**Source passage**
The regiment assaulted Battery Robinett, a redan protected by a five-foot ditch, sporting three 20-pounder Parrott rifles commanded by Lt. Henry Robinett. Colonel William P. Rogers, a Mexican–American War comrade of President Jefferson Davis, was among those killed in the charge. Rogers seized his colors to keep them from falling again and jumped a five-foot ditch, leaving his dying horse and assaulted the ramparts of the battery. When the canister shot killed him, he was the fifth bearer of his colors to fall that day. (Note: Eicher states that is one of only a very few Civil War photographs that show an important officer deceased on the field. It is sometimes erroneously reported that Rogers's second-in-command, Colonel Lawrence Sullivan Ross, lies beside him. In fact, Ross went on to become a general and later the governor of Texas. He died in 1898.)

==Siege of Vicksburg==

The regiment was distinguished for its defense of a crescent-shaped fortification, which came to be known as the Second Texas Lunette. The fortification was located in the center of the Vicksburg line of defense constructed to guard the Baldwin Ferry Road. The lunette was the subject of tremendous artillery bombardment and repeated Union assaults directed against the lunette on May 22, 1863.

**Task instructions**
1. For each statement about the passage on the regiment's battles, answer yes or no and quote the words from the passage that decide it: (a) Battery Robinett was armed with three 20-pounder Parrott rifles. (b) Colonel Lawrence Sullivan Ross lies beside Rogers in the photograph. (c) The Union assaults on the lunette took place on May 22, 1863.
2. Extend the passage on the regiment's battles, picking up right after its last sentence.
The records below have no connection to the passage on the regiment's battles.

**Records**
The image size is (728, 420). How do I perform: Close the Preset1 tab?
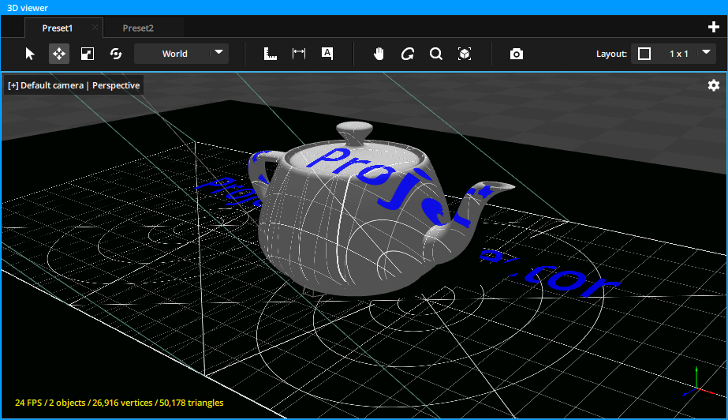pos(95,28)

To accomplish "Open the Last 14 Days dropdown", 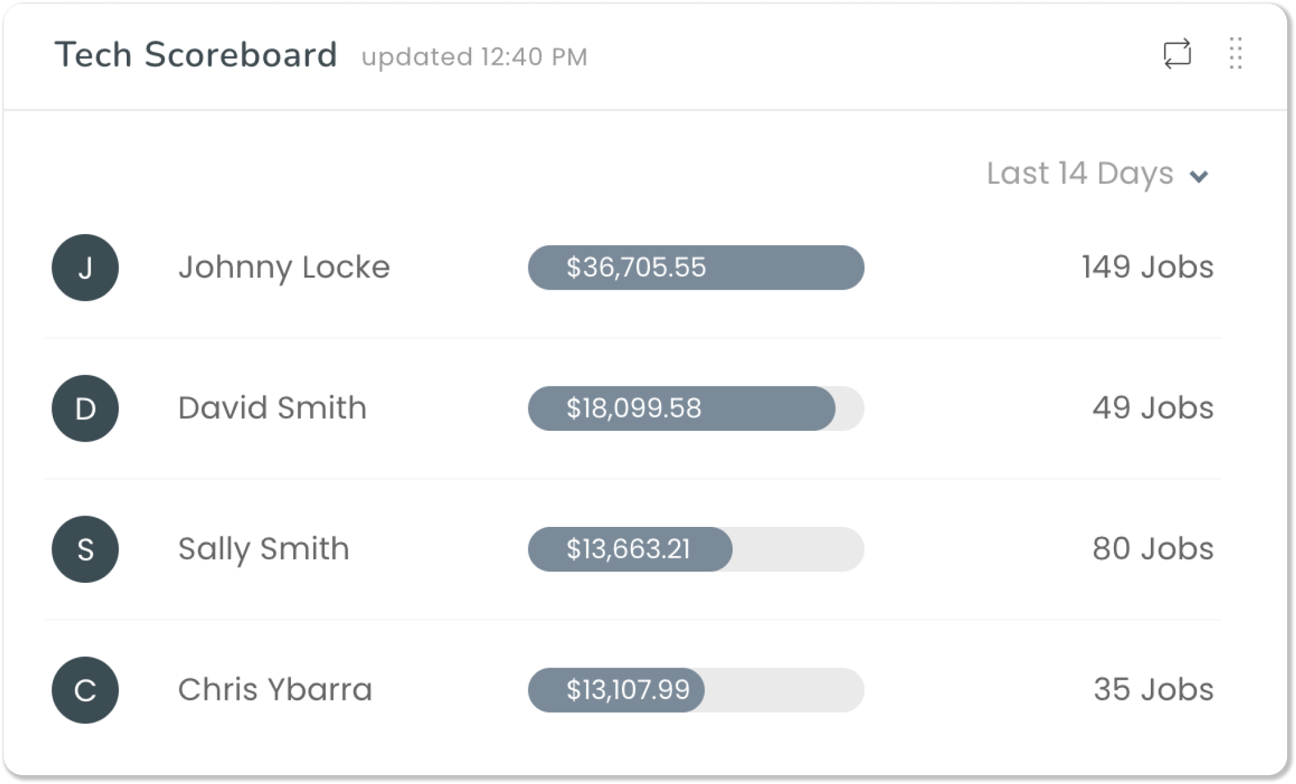I will tap(1097, 174).
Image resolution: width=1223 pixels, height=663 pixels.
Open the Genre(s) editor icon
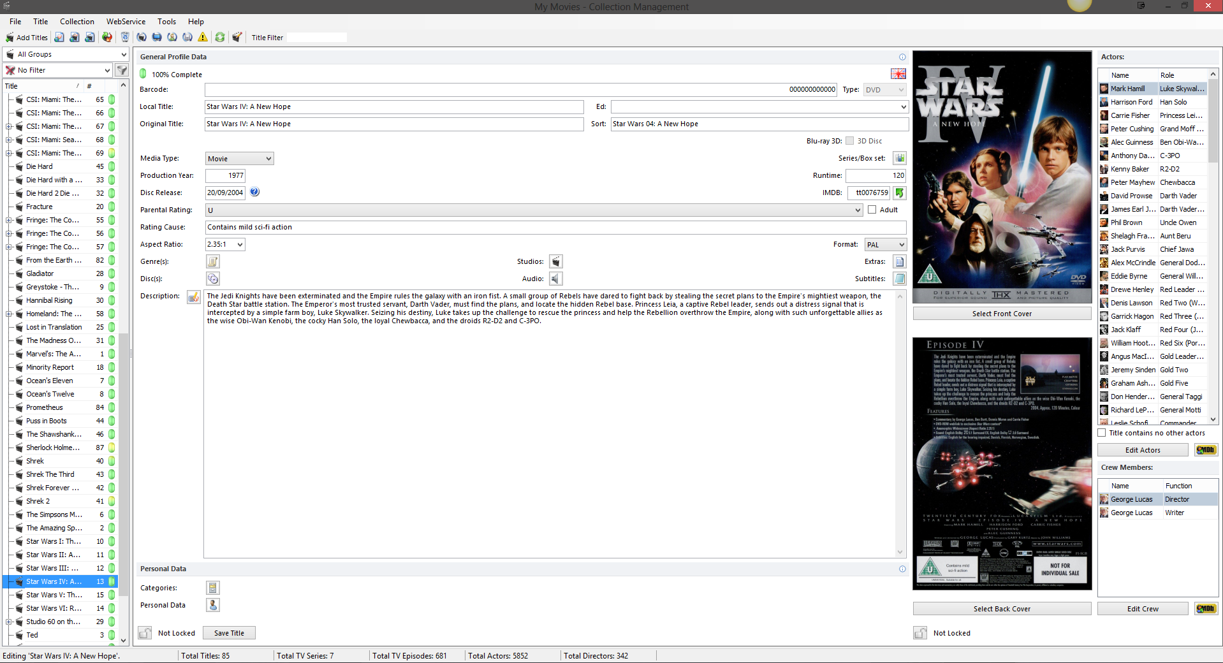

**Results of the exercise**
1.
(a) Yes: "sporting three 20-pounder Parrott rifles commanded by Lt. Henry Robinett."
(b) No: "It is sometimes erroneously reported that Rogers's second-in-command, Colonel Lawrence Sullivan Ross, lies beside him."
(c) Yes: "repeated Union assaults directed against the lunette on May 22, 1863."

2.
==After Vicksburg==
Following the surrender of the Vicksburg garrison on July 4, 1863, the regiment was furloughed to Texas as paroled prisoners of war. Though they were sent back to Texas, they would not be officially exchanged till November. Once their parole ended, the regiment was reassembled at Camp Bee and placed in Major General John B. Magruder's District of Texas, New Mexico, and Arizona. However, due to the beating the regiment took during its time in Mississippi, it was unable to muster more than a battalion of effective troops. Without the manpower to see frontline combat again, the regiment was sent back to Galveston to guard the port. During their time in Galveston, the regiment would see one more fight during a skirmish at the mouth of Caney Creek in February of 1864. In May of 1865, when they received news of the surrenders of the other Confederate forces east of the Mississippi, the men decided to mutiny rather than surrender. The mutineers ransacked the government warehouses, took what they could get their hands on, and returned to their homes.